Six Day London 2015

Race details
- Dates: 18–23 October

Results
- Winner / Kenny De Ketele and Moreno De Pauw (BEL)
- Second / Chris Latham and Ollie Wood (GBR)

= 2015 Six Days of London =

2015 Six Days of London was a professional track cycling event held at the Lee Valley VeloPark in October 2015. The event was held over six consecutive nights (Sunday 18th to Friday 23rd). The event was held in the same Velodrome as used during the 2012 Olympic and Paralympic Games. It followed the typical six-day racing format, involving teams of two male riders competing in a number of races each evening. The primary event in the six day competition is the madison, occurring twice per night, in which teams attempted to lap the field. The overall number of laps determined the winner of the completion, with ties being decided based on points earned in minor races, including the derny, team elimination and time trials. In addition to the main competition, the event featured sprint races, an elite women's omnium held over three nights, as well as junior racing. The first day didn't count towards the main competition, due to a clash with the European Track Championships in Grenchen which meant not all riders could be present. Instead, a stand-alone single day solo competition was held under the title of the "1878 Cup", which was won by Mark Stewart.

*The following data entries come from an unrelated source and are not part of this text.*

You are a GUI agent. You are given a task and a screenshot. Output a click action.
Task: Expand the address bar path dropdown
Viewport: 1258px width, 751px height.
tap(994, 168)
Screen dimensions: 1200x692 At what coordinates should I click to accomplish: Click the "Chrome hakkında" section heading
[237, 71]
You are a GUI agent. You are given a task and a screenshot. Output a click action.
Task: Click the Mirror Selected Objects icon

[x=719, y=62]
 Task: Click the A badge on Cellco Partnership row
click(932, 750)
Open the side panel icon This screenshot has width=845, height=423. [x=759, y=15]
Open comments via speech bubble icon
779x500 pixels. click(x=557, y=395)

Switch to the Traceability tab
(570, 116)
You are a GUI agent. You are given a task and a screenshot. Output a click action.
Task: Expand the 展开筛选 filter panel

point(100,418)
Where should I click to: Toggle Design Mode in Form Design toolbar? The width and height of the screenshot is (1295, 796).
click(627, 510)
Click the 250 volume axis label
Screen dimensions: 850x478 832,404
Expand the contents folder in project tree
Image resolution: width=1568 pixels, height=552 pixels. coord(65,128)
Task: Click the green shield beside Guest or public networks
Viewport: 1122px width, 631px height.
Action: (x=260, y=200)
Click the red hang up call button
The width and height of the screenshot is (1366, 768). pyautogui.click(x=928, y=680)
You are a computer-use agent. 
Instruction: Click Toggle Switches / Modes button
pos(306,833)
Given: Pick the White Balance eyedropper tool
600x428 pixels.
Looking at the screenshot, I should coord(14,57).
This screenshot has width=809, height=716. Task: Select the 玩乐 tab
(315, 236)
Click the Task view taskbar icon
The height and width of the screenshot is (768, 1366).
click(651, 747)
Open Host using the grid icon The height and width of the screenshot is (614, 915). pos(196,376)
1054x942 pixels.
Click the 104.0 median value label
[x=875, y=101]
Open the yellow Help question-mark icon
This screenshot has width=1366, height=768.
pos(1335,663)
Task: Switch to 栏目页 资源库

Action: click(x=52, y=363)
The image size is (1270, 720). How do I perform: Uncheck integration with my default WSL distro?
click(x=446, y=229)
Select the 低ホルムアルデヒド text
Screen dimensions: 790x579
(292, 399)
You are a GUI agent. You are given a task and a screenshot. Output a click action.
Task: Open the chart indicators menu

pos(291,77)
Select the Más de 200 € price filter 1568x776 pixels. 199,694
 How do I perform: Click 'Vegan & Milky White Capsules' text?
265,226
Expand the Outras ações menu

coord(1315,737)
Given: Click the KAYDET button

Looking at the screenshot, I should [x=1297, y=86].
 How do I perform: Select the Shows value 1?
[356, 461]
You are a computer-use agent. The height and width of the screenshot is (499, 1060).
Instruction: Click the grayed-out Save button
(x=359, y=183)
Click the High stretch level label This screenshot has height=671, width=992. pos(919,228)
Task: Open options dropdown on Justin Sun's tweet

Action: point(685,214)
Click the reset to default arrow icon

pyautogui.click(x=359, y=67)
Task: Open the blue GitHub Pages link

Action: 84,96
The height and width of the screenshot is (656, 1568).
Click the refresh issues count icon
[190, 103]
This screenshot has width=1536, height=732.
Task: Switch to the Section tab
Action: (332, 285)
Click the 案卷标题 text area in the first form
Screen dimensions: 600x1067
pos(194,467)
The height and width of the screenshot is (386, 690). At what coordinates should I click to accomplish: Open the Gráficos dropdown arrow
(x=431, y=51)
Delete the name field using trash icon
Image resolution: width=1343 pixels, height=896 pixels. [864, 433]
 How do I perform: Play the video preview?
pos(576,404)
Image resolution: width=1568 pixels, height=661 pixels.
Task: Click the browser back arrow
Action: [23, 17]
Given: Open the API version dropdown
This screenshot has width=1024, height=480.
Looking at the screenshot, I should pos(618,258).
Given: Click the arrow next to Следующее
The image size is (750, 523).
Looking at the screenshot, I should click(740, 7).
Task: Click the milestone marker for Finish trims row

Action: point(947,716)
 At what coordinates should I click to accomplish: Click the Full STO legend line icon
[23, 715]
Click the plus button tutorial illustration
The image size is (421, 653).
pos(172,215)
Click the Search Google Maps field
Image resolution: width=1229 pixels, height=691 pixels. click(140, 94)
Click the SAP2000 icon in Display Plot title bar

Six Day London marked the return of the sport of six-day racing to London for the first time in 35 years. The last event was held in Wembley Arena in 1980.

==Results==

Belgians Kenny De Ketele and Moreno De Pauw were overall winners, with Chris Latham and Ollie Wood of Great Britain in second place. In the Under 23 Talent Cup Angus Claxton and Tristan Robbins were the overall winners. Małgorzata Wojtyra won the women's event.